In comparison, California S Corps are taxed at a rate of 1.5% on their net profit. Net profit is different from gross receipts because (in lay terms) net profit is gross receipts minus all expenses. For example, if your S Corp generates $2,000,000 in gross receipts but has $1,900,000 of expenses, its net profit is only $100,000. This means that the tax on this income will be only $1,500 (100,000 * 0.015 = $1,500).
As we can see, both LLCs and S Corps incur additional taxes at the California level. California business owners would still have to report and be taxed on the same income on their personal income taxes. This means that California S Corps and LLCs experience some level of double taxation.
Should We All Jump Into S Corps?
With California S Corps, it makes sense to compare S Corp filing costs vs benefits you receive from being an S Corp. S-Corps can be expensive. They require some sort of bookkeeping (especially if you hit $250K in gross receipts), which means that you have to spend money on accounting software and/or hire someone to do your books. There is also a payroll requirement, and running payroll will cost you $500-600 a year. Plus a separate tax return ($900-$2,000). There is also this 1.5% tax ($800 minimum) on the California level. So, before you jump into the S Corp, I suggest you do a cost analysis and see how much you could save vs. how much you can gain if you get into an S Corp.
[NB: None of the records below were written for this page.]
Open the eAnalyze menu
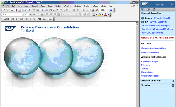The image size is (176, 107). 67,6
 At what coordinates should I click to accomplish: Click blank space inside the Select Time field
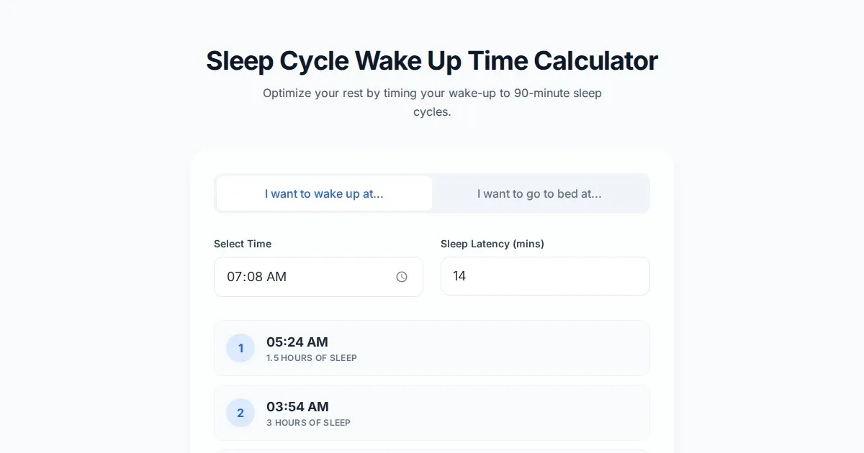pyautogui.click(x=338, y=277)
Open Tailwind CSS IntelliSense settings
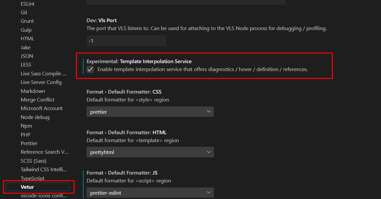 (44, 170)
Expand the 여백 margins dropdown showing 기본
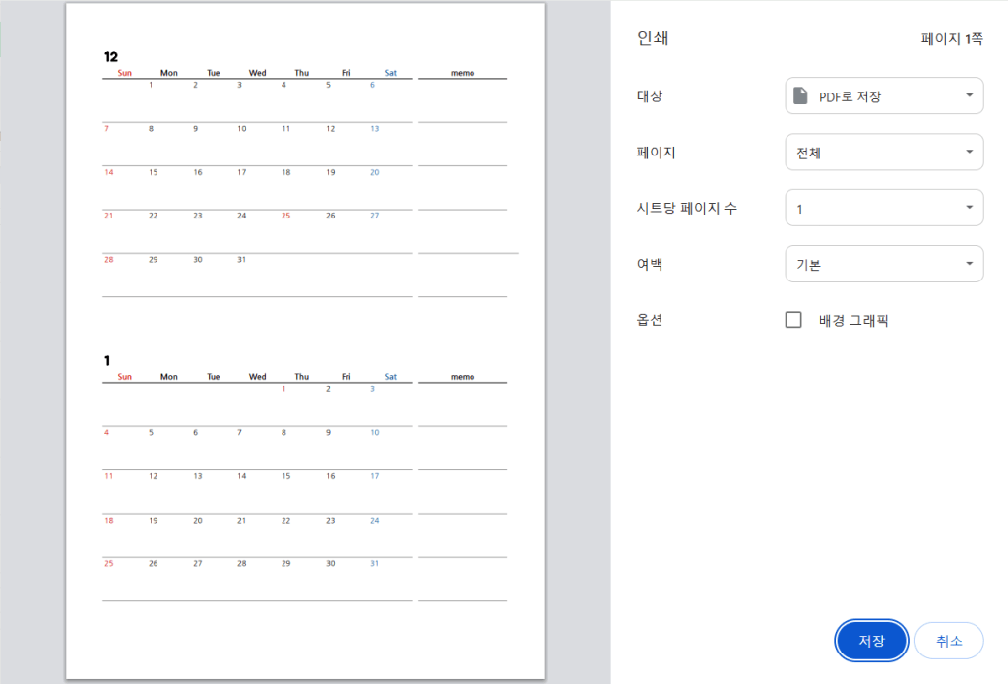 pyautogui.click(x=883, y=264)
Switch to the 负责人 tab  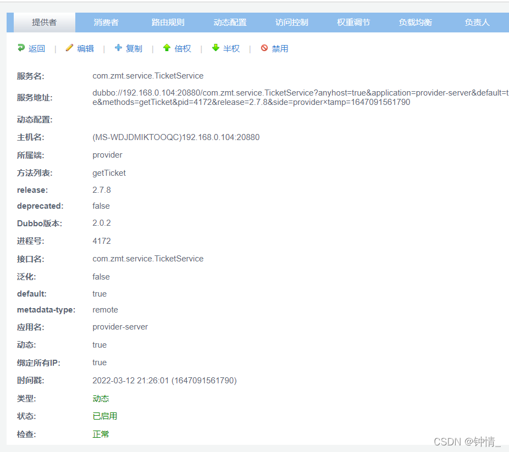[x=476, y=23]
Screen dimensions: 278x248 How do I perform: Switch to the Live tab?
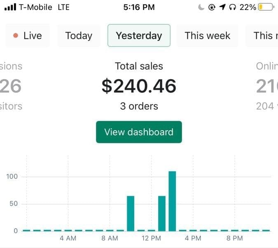(28, 35)
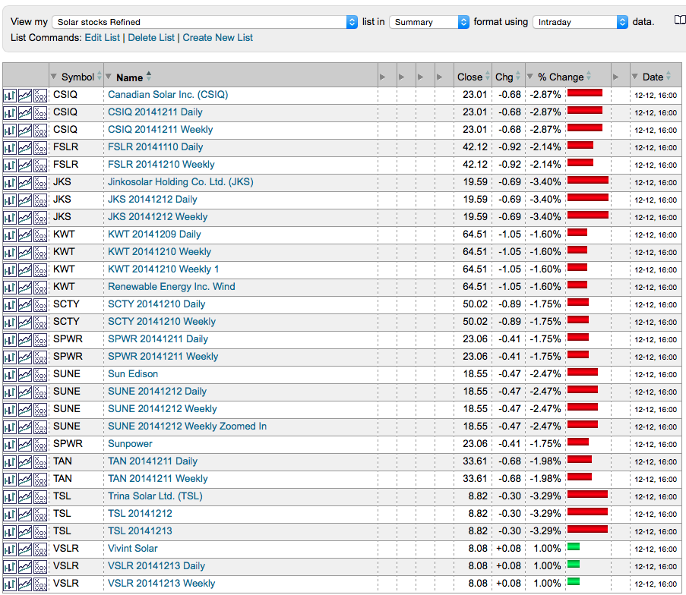686x595 pixels.
Task: Sort the list by Chg column arrows
Action: (x=518, y=77)
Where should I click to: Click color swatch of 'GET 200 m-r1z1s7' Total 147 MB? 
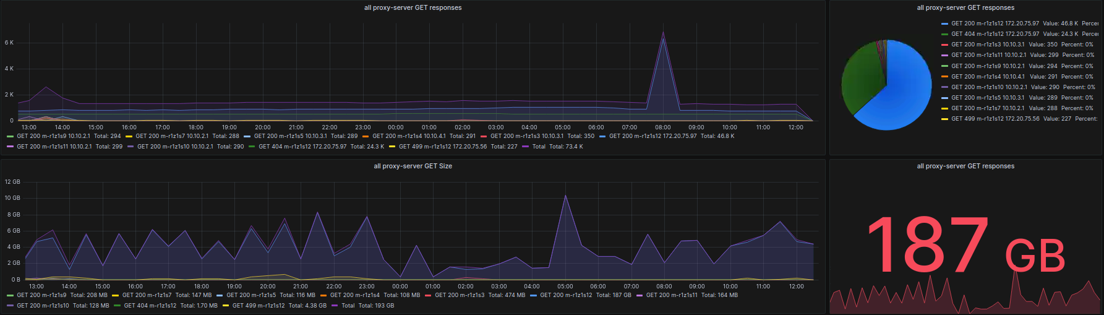point(116,295)
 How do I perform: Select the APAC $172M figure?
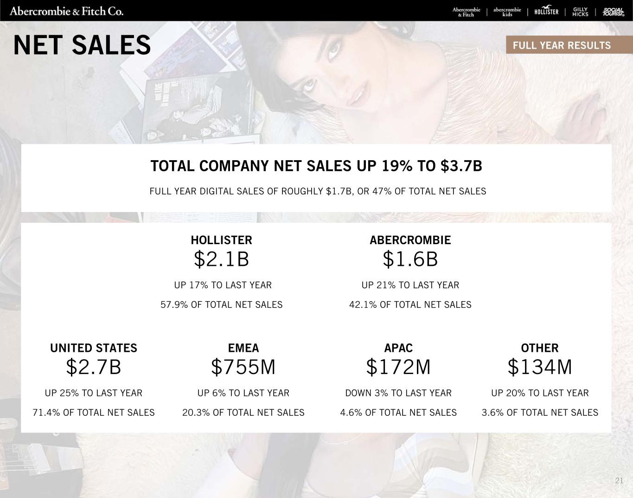[398, 367]
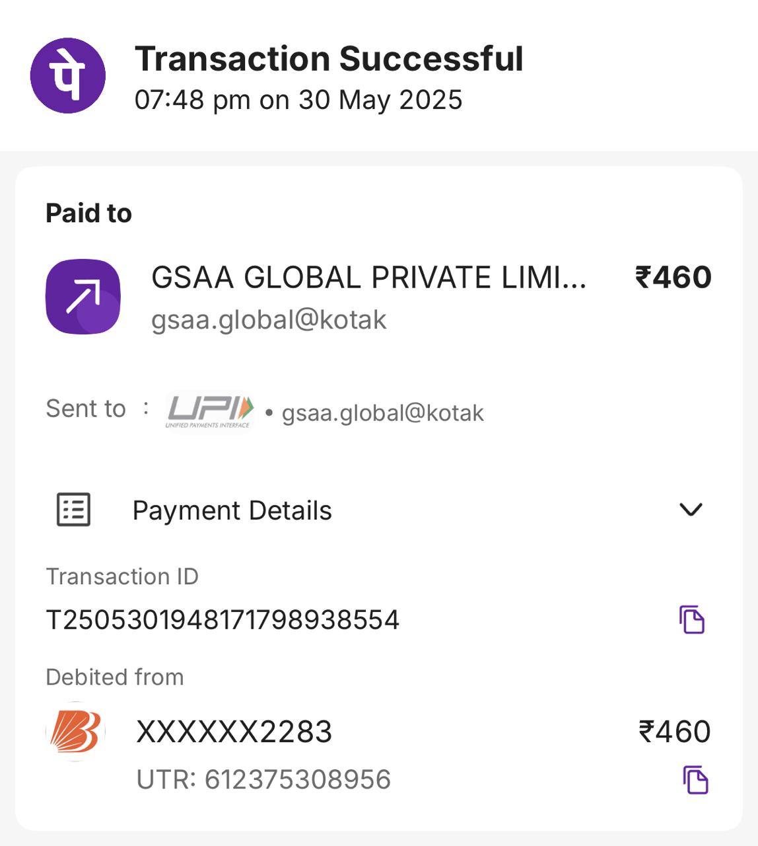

For single-owner members, sometimes it makes sense just to get an LLC or even go without an LLC and simply purchase good liability coverage. Generally, in California, it makes sense to get into an S-Corporation when the net profit from your business is $80,000 or more. But this number is still not a guarantee that you will benefit from electing into the S Corp. There are many other instances when running your business as an LLC or even as a sole proprietor is still more beneficial, even with high net profits from the business. We discussed some of them here. How do you know if it makes sense to jump into the S Corp? You will need a CPA to look at your financials and personal returns and give you a cost analysis: this is how much you will spend on an S Corp vs. this is how much you will gain from it. A CPA can also explain to you what are advantages and disadvantages of running an S Corp in your particular case. My firm offers this service for $250, and we call it a diagnostic fee and you can book an appointment here.
However, there are situations where forming an S Corporation is the only option. Not all professions in California are permitted to operate as LLCs. Here is a good summary of professional services that are not allowed to operate as LLCs. These professionals have two options: operate as sole proprietors/partnerships and get good comprehensive liability insurance, or establish professional corporation taxed an S-Corp.
In Summary
Selecting between an S Corporation and an LLC involves weighing various factors, including tax implications, legal protection, and your business structure. Each option has its advantages and potential drawbacks, so it’s important to carefully consider your specific needs and consult with a professional if necessary.